Marines also helped take California
1859
Under the command of Colonel Robert E. Lee, U.S. Army, Marines stormed the United States arsenal
at Harper's Ferry to put down an attempted slave revolt lead by abolitionist John Brown.
1861
Marines saw limited action during the Civil War. Due to resignations, an aging officer corps, and inadequate
personnel, effectiveness was hindered. Marines served primarily with naval detachments at sea manning ship’s gun,
rarely conducting operations ashore
1868
The Marine Corps adopted an emblem that consisted of an eagle, a globe, and an anchor. Brigadier General
Jacob Zeilin, 7th Commandant, modified the British (Royal) Marine emblem to depict the Marines as both American and
maritime. The globe and anchor signify worldwide service and sea traditions. The spread eagle is a symbol of the Nation
itself.
1883
The official motto of the Marine Corps, “Semper Fidelis,” (Latin for “Always Faithful”) was adopted. The phrase
is more commonly heard as its abbreviation, “Semper Fi”.
1898
In response to a declaration of war against Spain, Marines conducted offensive operations in the Pacific and Cuba.

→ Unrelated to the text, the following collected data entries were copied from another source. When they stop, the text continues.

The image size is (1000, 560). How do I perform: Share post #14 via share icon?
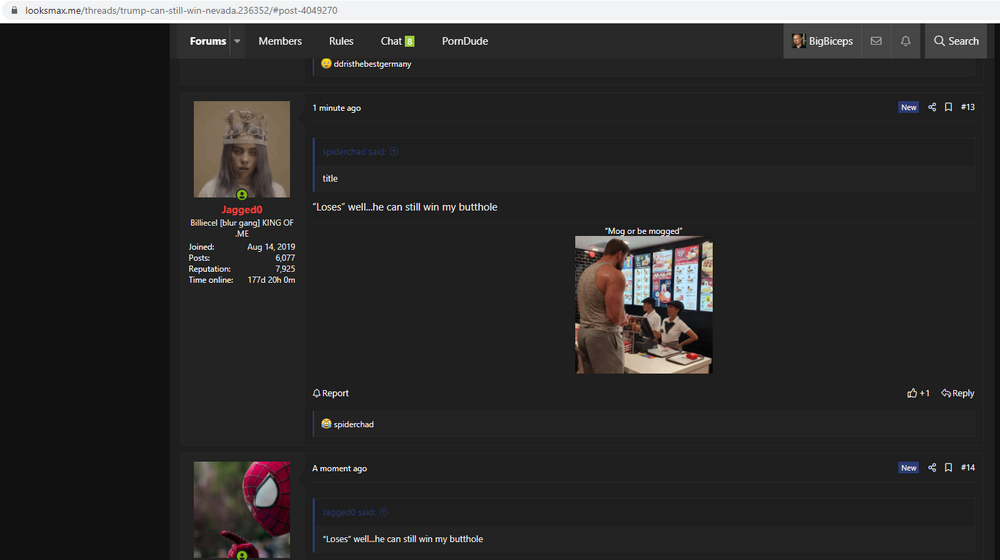coord(932,468)
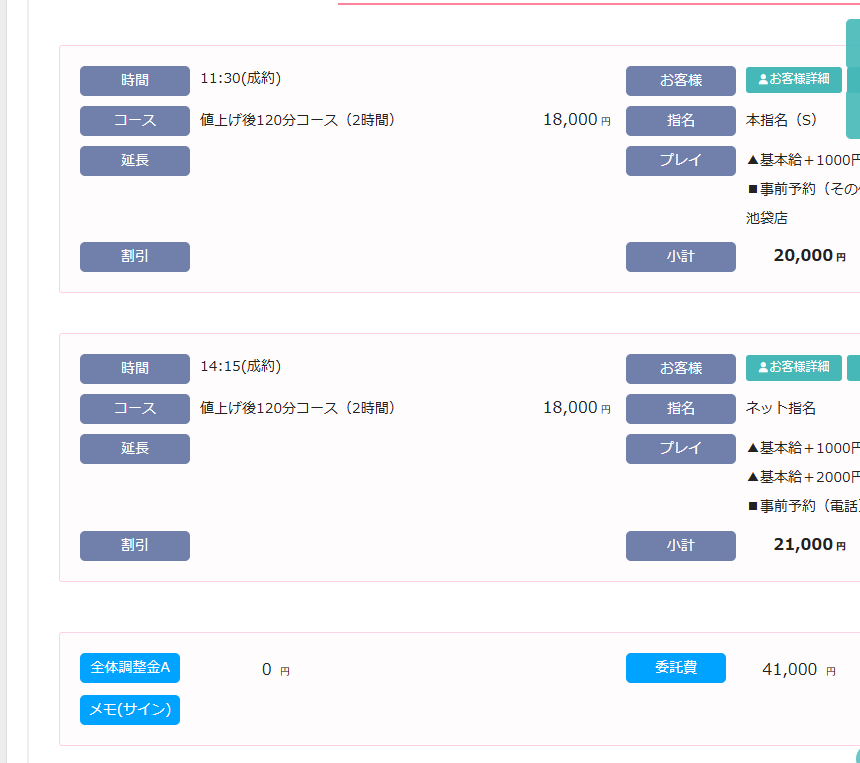Click the blue 委託費 button
Viewport: 860px width, 763px height.
[x=676, y=668]
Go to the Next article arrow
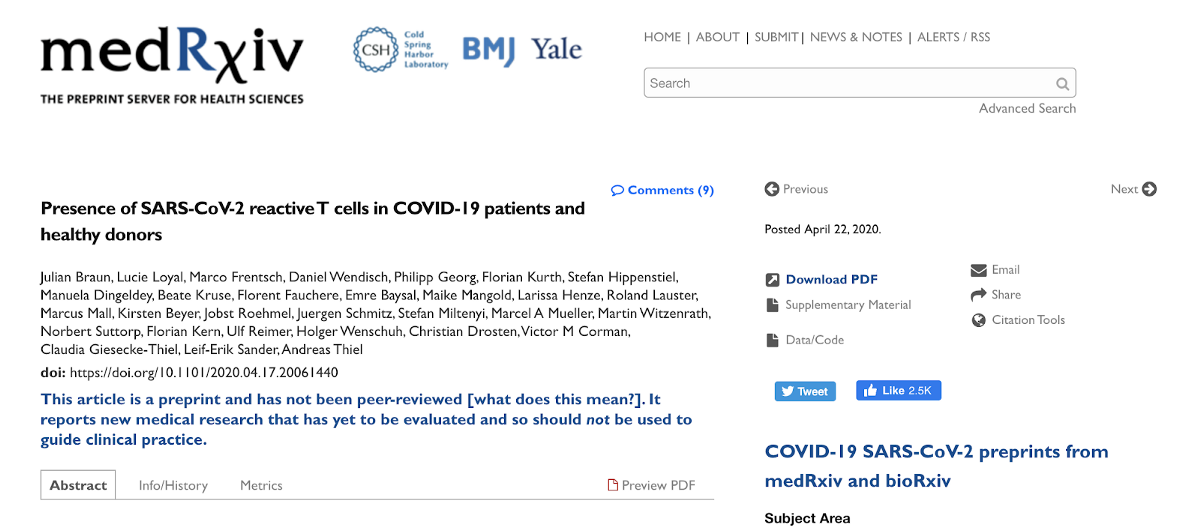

Marine actions led to the establishment of several naval installations overseas.
1900
In support of foreign policy, Marines from ships on the Asiatic station defended the American Legation in
Peking, China during the Boxer Rebellion. The Marines were part of a multinational defense force that protected the Legation Quarter against attack. This small defense force held out against the Boxers until a relief force was able to
reach Peking and end the rebellion.
1901
During the years 1901 to 1934, the Marine Corps was increasingly used to quell disturbances throughout
the world. From the Far East to the Caribbean, Marines landed and put down insurrections, guarded and protected
American lives and property, and restored order. Due to the extensive use of Marines in various countries and locations
in the Caribbean, these actions come to be known as the "Banana Wars
1913
The Marine Corps established its aviation unit. Marine Major Alfred A. Cunningham was the first pilot.
1917
Marines landed as part of the American force in France. Marines, participating in eight distinct operations, distinguished
themselves and were awarded a number of decorations, among them the French Fourragere still worn by members of the 5th and
6th Marines.
1933
The Marine Corps was reorganized into the Fleet Marine Force, formally establishing the "command and
administrative relations" between the Fleet and the Marine Corps. The Marine Corps Equipment Board was established at
Quantico, Virginia, and Marines began to devote long hours to testing and developing materials for landing operations and
expeditionary service.
1941
The United States was thrust into war following the devastating surprise attack on Pearl Harbor by Japanese forces.
Marines defended against this attack and similar attacks throughout the Pacific during the opening states of the war. The
Marine Corps was the principal force utilized by the allies in execution of a strategy of “island hopping” campaigns.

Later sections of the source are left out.